### SUPPLIED PASSAGE ###

Super Retail Group, headquartered in Queensland, boasts major brands including Rebel, Supercheap Auto, Boating, Camping and Fishing, and Macpac.

Discussing the performance of sporting goods retailer Rebel, Super Retail Group revealed theft had impacted profit margins, despite solid sales growth.

“Rebel reported a solid 4.8 percent sales growth in FY25, with 3.5 percent like-for-like growth. Rebel’s sales momentum was supported by improved ranging, particularly in footwear, investment in stock availability, and a return to growth from the sporting equipment categories,” the company said in an annual report released Aug. 21 (pdf).

“An elevated level of stock loss, attributable to theft, has impacted gross margins during the period and is a key focus of management as we enter FY26.”

The company also raised concerns about retaining staff in stores due to retail crime and theft.

“Attracting and retaining talent in stores remains a challenge, with an increased risk of retail crime, theft, harassment and aggressive customers. These risks can contribute to a higher turnover of team members,” Super Retail Group stated.

In the risk management section of the report, Super Retail Group said they were strengthening security to deal with theft and crime, and aggressive customers

“This involves enhancing team training and maintaining close collaboration with law enforcement,” Super Retail Group added.

Super Retail Group also reported (pdf) the company’s online sales had risen by 8.2 percent to $524.3 million, representing 12.9 percent of total sales. While this figure was slightly higher than the 2023 and 2024 financial years, they were lower than the 2022 result.

### DATA SHOWN ###

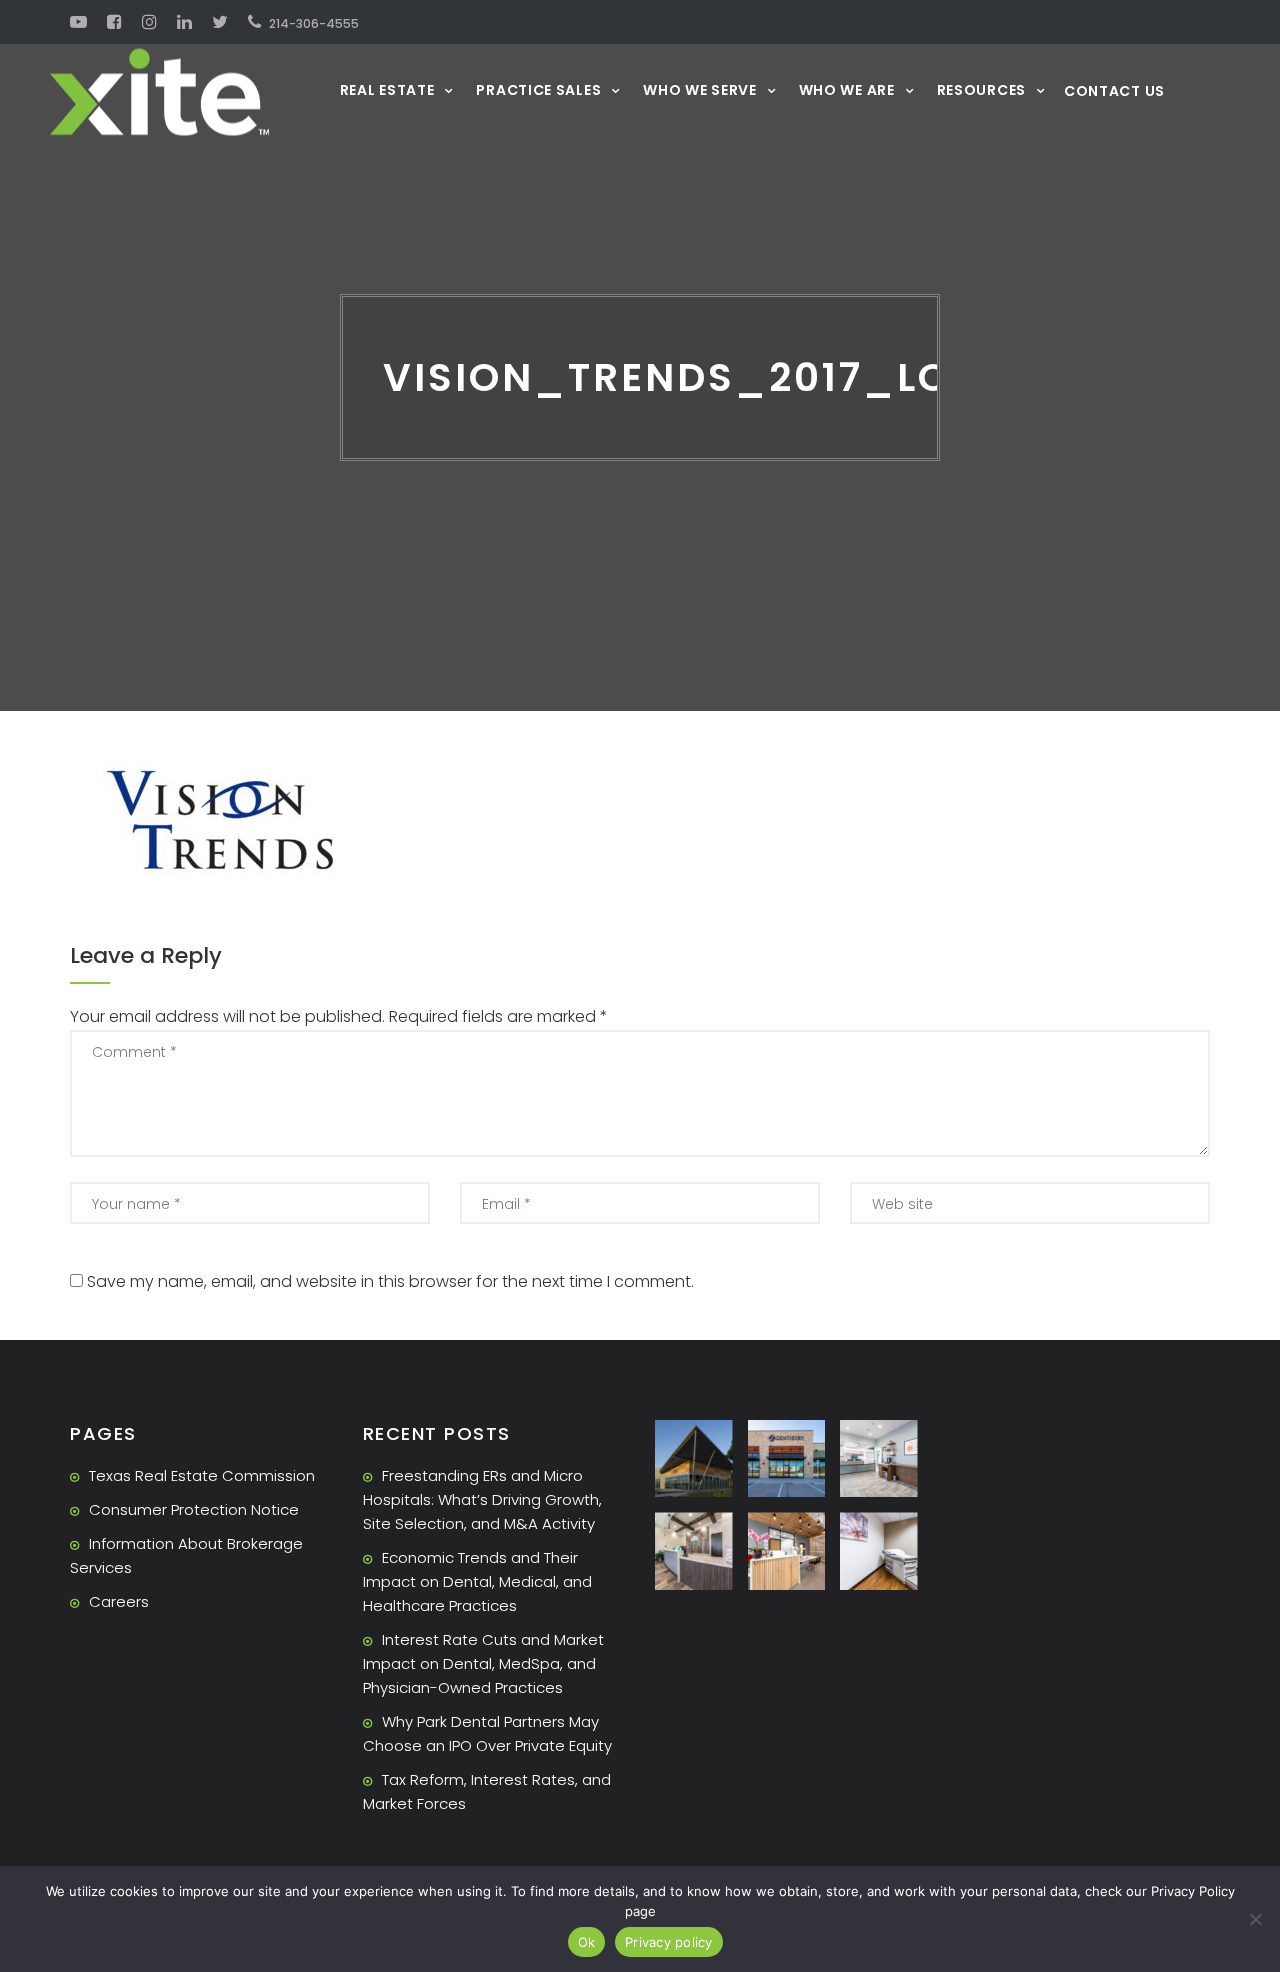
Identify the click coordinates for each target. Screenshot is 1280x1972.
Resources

###

_EXERCISE SET_
1. Which percentage figures appear in the Super Retail Group passage?
2. In the Super Retail Group passage, rewrite the paragraph beginning "Rebel reported a solid 4.8 percent sales growth" as a short bulleted list that keeps its main facts.

_WORKED SOLUTIONS_
1.
- 4.8 percent
- 3.5 percent
- 8.2 percent
- 12.9 percent

2.
- Rebel's sales grew 4.8 percent in FY25, with 3.5 percent like-for-like growth.
- Sales momentum was supported by:
  - improved ranging, especially in footwear
  - investment in stock availability
  - a return to growth in the sporting equipment categories
- Source: the company's annual report, released Aug. 21.